Sean Cleaver speaks to Auro Technologies' Iwan De Kuijper about their 3D audio technology and it's use in The Farm 51's Get Even

Get Even: Dimensional Audio

Reality is a fickle concept in The Farm 51’s upcoming title, Get Even, which uses sound to distract or disorientate players from what they consider is reality within its world. You’ve possibly seen some of the promotional material for Get Even and the work that’s gone in behind the scenes by composer Olivier Derivie?re in creating the dysfunctional 3D audio for the game.

Auro 3D is a plugin, created by Auro Technologies, that can work with anything that supports Audiokinetic’s Wwise audio solution. The first experience of it in Get Even’s demo is hearing a beat, like a human pulse. It got closer, louder, and more intense before ebbing away and sounding tangibly further away. There’s another point where a piano note plays and you can exactly pinpoint where it is despite there being no piano on screen. So what is Auro 3D doing to create this?

“It’s a technology that allows you to record and playback 3D Audio,” explains Iwan De Kuijper, director of creative entertainment at Auro Technologies. “We work together with Wwise/Audiokinetic to integrate this 3D audio format, Auro 3D.

“So basically what the developer gets is the tools to take that original input and make sure that it outputs over a standard pair of headphones. So you will use the Auro 3D panner and you would use the Auro 3D headphone technology. So all that original information that’s been used with the recording will play back over regular headphones within the Wwise system.”

Thankfully this is still achieveable with standard microphones with no change to the recording process. “You can also use additional height microphones. So [with] the Auro 3D format we have 9.1, 10.1, 11.1 and 13.1 so the 13.1 easily downmixes to 7.1 and the 11.1 easily downmixes to 5.1.” One thing is for certain, we’ve come a long way since binaural.

“In terms of that we can take this higher information, this higher virtual speaker configuration and we can easily downmix that to binaural headphone technology,” adds De Kujiper. “So that’s basically what you’re going to hear. You’ll hear Auro 13.1 in a binaural stream to stereo headphones – any headphones. That’s the cool thing about it. Also in collaboration with Wwise/Audiokinetic, we have cross platform availability.”

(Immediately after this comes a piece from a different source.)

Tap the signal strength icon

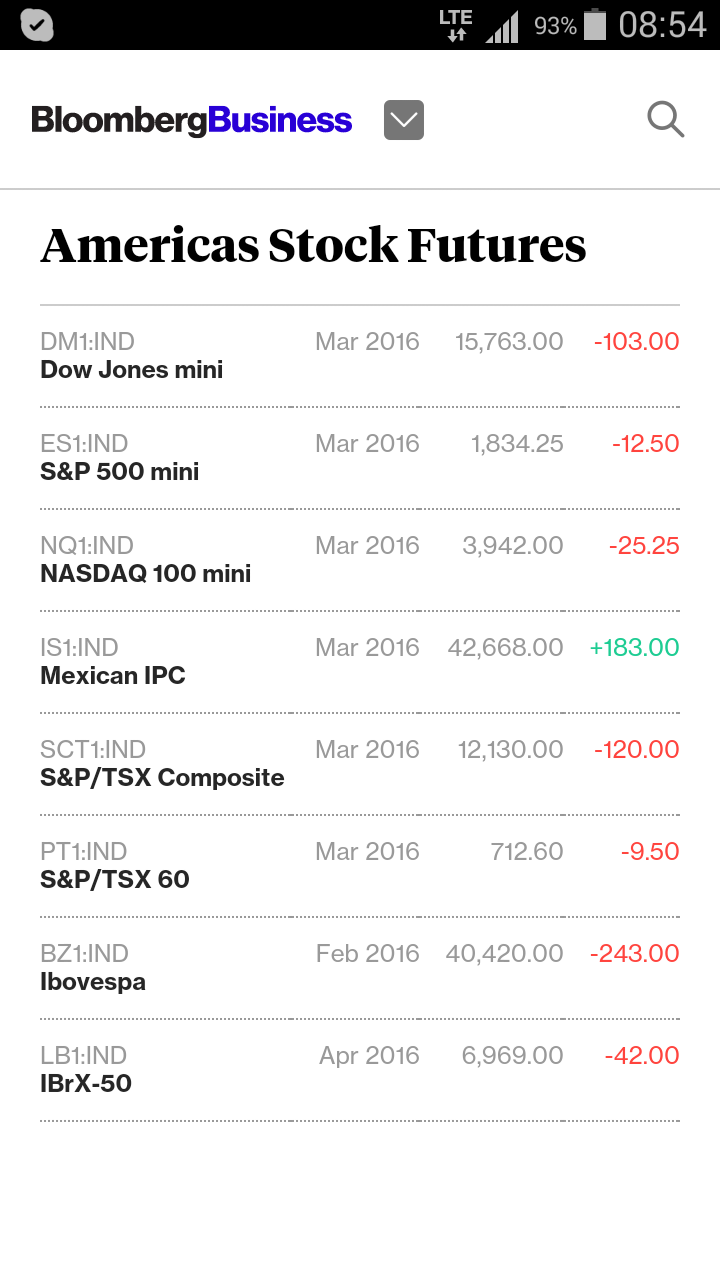[x=502, y=27]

The spatial element does give a developer a lot of creative freedom with how they approach manipulating sound. “The good thing about the technology is that we try to make it as natural as possible,” says De Kuijper. “So it’s not about the extremes, it’s about how you use the technology and how you implement it in the best way, making it sound as natural and immersive as possible for the experience.

“If you’re a developer you can code that in. You can decide the 3D positioning of your sounds. With stereo audio you’d have that at a constant level on your left and right ears. In terms of the Auro 3D technology you can take that original sound and have that move around in the 3D image so you can make it brighter, or you can make it smaller towards your ears.

“As an example, there is a part in the game where everything becomes really narrow. So with the technology we are able to take certain elements within the game and make them come closer to your ear. So you get the feeling when you go in to a basement that things start to creep up on you.”

This sound design is the work of Get Even’s composer Derivie?re. “He used creative ways in order to use our 3D technology in the video game,” explains De Kuijper. “When you hear it, you understand what we’re doing. But there are some creative ways that we recorded the score in Auro 3D.

“You don’t want a full-blown orchestra floating around in a 3D environment. That will become unnatural. There are parts in the game where you can actually use it. The way you code [sounds] in to the engine [can] decide how much 3D you want to use. Anything that can use Wwise can also use Auro 3D as its fully supported by the solution.”